Whenever a line below mentions the word "input", that line should be copied.

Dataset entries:
——————————

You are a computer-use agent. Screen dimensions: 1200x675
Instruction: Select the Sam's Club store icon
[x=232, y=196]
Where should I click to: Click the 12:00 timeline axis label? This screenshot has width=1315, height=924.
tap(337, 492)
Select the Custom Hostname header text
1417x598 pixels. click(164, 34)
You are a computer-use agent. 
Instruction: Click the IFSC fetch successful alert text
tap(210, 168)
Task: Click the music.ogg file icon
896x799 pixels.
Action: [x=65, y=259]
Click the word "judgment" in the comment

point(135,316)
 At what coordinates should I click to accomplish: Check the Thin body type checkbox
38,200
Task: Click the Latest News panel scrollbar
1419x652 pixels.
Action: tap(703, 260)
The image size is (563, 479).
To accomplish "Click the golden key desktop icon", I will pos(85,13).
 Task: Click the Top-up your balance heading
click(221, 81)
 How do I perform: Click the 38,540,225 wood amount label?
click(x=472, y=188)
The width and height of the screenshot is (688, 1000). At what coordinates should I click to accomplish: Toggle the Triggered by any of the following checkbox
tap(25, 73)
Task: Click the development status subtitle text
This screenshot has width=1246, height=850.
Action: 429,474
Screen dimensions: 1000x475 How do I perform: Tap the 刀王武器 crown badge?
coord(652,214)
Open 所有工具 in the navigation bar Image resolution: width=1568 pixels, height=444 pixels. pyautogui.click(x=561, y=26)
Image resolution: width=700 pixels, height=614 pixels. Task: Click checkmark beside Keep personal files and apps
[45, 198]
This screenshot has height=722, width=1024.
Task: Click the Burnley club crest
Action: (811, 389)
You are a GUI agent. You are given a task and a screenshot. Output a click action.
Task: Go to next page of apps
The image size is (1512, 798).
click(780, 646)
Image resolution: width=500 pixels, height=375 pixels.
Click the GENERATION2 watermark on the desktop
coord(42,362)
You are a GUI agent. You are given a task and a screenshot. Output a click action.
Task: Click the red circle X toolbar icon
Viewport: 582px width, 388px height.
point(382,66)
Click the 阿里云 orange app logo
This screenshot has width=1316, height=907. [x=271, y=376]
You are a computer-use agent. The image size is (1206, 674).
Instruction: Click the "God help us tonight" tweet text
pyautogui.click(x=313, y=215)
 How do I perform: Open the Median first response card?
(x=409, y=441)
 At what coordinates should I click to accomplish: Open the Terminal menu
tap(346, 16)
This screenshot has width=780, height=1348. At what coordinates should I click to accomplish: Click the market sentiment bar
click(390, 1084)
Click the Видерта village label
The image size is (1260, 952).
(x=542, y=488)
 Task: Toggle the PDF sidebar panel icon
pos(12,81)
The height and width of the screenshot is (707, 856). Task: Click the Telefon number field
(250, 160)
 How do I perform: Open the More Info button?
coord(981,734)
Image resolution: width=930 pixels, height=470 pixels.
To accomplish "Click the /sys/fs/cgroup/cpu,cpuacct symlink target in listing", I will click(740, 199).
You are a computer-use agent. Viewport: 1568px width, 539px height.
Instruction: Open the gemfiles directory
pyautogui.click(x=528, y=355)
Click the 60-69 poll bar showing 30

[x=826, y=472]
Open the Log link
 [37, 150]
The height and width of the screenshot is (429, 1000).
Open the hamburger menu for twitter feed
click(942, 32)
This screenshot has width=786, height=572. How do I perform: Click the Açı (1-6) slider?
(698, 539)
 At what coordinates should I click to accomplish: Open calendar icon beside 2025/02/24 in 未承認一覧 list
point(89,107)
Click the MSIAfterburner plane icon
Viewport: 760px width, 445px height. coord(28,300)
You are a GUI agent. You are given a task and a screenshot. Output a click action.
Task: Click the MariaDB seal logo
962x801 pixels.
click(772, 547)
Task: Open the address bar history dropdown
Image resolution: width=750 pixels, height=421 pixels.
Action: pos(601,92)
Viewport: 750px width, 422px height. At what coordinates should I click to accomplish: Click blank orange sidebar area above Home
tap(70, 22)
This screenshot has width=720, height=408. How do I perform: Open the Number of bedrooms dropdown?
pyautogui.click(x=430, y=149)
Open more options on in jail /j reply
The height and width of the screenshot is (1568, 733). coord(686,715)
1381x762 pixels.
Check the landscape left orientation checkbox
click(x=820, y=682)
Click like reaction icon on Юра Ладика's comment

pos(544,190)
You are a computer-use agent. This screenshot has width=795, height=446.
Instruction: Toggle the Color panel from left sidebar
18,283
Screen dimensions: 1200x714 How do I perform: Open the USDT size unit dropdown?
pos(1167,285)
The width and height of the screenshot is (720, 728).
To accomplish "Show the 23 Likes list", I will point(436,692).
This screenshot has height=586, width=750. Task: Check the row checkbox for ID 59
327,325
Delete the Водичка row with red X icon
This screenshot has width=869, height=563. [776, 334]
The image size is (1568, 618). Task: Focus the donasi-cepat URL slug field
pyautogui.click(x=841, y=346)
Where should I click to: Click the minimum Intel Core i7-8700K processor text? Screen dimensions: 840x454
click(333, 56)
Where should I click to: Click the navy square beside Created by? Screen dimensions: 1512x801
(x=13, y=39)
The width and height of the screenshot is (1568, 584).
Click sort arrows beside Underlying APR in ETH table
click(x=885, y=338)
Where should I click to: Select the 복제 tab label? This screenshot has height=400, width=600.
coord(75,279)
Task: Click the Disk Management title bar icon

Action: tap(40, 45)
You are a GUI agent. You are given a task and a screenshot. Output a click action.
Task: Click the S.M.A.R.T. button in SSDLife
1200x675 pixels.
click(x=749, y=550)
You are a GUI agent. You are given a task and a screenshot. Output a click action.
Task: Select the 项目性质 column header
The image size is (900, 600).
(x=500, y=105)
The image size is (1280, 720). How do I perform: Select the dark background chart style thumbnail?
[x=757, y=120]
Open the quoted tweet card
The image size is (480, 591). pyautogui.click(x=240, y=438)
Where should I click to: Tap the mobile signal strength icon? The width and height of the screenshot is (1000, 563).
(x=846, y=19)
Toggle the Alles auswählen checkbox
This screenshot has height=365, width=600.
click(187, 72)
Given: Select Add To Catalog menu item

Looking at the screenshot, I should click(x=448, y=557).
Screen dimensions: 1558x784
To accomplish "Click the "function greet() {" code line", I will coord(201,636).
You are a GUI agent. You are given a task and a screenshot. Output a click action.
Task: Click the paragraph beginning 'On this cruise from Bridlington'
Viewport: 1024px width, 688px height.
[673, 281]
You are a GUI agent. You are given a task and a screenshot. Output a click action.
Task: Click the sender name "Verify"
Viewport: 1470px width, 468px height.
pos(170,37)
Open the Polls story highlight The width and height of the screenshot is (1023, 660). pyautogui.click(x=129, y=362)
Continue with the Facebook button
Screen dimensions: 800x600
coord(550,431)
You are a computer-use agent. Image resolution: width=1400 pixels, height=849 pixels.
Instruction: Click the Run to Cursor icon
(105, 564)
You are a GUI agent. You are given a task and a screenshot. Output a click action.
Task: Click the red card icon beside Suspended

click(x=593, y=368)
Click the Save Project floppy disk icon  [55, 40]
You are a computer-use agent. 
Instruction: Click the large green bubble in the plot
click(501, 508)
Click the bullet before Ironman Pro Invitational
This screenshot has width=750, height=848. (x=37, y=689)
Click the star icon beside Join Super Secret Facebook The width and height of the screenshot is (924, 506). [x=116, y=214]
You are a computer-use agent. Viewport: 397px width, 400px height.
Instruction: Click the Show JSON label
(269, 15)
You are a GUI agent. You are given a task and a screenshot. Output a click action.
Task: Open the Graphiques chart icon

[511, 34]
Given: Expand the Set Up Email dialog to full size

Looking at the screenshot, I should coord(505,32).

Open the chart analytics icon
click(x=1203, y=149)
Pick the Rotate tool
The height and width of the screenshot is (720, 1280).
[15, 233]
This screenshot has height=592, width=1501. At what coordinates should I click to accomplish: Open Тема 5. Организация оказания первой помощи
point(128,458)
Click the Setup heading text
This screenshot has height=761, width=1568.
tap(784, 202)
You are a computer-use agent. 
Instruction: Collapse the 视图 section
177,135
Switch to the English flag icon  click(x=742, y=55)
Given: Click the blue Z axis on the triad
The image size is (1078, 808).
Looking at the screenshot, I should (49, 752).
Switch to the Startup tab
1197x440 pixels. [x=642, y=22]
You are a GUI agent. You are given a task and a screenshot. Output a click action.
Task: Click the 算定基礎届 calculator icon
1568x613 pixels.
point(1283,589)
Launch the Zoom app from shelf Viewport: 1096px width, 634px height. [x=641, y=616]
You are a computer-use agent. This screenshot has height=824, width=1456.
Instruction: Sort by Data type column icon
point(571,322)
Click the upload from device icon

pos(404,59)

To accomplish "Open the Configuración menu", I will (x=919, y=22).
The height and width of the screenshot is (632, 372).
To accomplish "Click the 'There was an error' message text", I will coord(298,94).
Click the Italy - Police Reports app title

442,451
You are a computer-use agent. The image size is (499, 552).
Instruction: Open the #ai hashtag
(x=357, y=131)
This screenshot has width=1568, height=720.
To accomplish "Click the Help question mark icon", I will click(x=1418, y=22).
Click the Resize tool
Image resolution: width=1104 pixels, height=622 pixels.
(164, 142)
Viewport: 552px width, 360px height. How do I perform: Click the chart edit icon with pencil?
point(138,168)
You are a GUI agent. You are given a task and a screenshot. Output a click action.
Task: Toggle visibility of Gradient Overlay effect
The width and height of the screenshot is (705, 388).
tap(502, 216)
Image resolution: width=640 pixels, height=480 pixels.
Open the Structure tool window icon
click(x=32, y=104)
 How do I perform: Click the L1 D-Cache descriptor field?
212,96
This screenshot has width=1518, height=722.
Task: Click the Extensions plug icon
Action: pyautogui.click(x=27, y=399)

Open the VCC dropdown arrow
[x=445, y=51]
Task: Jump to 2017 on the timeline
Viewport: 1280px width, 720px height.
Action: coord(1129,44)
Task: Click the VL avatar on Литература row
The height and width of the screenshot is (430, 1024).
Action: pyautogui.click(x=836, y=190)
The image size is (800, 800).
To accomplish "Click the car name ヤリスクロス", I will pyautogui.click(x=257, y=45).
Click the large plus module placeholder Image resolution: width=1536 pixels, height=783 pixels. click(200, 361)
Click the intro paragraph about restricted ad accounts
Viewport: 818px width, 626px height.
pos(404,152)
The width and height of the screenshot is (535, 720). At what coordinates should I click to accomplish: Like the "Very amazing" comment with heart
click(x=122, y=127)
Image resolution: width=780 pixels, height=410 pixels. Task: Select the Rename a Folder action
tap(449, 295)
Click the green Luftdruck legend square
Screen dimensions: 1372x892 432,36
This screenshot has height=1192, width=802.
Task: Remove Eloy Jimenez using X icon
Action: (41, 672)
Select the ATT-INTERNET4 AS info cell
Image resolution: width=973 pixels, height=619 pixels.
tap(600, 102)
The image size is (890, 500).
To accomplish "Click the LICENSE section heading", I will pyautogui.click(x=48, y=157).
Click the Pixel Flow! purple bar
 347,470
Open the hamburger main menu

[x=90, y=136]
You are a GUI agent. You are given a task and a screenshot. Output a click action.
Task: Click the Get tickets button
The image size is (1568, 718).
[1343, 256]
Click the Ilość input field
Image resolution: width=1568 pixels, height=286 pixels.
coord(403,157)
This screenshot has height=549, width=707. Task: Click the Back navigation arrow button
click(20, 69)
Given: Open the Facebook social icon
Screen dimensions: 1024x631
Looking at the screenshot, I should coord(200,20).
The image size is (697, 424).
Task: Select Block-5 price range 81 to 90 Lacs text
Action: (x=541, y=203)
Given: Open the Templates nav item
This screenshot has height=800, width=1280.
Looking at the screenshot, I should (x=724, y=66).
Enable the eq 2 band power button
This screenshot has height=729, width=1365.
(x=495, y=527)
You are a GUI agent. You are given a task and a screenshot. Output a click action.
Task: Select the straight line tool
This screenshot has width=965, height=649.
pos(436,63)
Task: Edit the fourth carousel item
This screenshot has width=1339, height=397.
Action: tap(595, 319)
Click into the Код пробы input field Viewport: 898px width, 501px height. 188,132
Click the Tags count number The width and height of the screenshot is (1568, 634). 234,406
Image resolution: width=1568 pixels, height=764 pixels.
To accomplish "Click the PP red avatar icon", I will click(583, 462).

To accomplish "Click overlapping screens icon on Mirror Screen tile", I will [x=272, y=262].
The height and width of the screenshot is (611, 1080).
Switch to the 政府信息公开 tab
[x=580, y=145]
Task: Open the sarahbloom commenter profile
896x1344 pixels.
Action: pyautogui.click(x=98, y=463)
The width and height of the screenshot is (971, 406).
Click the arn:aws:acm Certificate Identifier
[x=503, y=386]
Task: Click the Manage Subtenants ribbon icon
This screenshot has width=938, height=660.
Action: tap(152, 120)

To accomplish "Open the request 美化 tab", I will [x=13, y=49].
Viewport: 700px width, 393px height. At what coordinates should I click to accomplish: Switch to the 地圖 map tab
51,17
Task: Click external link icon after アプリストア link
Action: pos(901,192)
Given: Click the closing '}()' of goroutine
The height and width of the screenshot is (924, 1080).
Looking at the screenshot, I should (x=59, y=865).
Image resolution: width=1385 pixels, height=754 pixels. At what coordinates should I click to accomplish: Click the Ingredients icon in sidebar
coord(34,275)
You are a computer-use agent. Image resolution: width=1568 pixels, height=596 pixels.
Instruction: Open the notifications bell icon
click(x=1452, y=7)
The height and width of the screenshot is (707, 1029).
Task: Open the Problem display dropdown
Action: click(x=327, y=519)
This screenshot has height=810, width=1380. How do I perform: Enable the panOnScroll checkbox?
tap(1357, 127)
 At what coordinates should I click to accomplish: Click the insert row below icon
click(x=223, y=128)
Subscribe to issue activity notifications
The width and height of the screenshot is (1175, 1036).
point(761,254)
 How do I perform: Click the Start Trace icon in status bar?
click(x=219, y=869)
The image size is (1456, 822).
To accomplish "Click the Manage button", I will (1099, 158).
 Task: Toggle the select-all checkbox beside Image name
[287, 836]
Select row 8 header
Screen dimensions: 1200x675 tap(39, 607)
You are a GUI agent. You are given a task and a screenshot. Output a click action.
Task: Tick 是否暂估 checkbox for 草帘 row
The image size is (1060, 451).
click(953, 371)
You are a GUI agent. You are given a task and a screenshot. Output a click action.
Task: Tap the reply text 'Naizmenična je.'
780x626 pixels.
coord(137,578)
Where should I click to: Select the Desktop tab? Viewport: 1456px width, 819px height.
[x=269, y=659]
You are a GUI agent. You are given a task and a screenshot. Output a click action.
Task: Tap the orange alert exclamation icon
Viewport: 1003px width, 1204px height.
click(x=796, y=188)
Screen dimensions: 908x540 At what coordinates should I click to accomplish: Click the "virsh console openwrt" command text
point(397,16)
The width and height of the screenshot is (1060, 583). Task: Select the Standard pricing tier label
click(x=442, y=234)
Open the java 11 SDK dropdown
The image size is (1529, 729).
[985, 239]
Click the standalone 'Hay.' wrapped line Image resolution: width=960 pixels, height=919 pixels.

——————————

_Finished task_
Click the Ilość input field
Click into the Код пробы input field Viewport: 898px width, 501px height. 188,132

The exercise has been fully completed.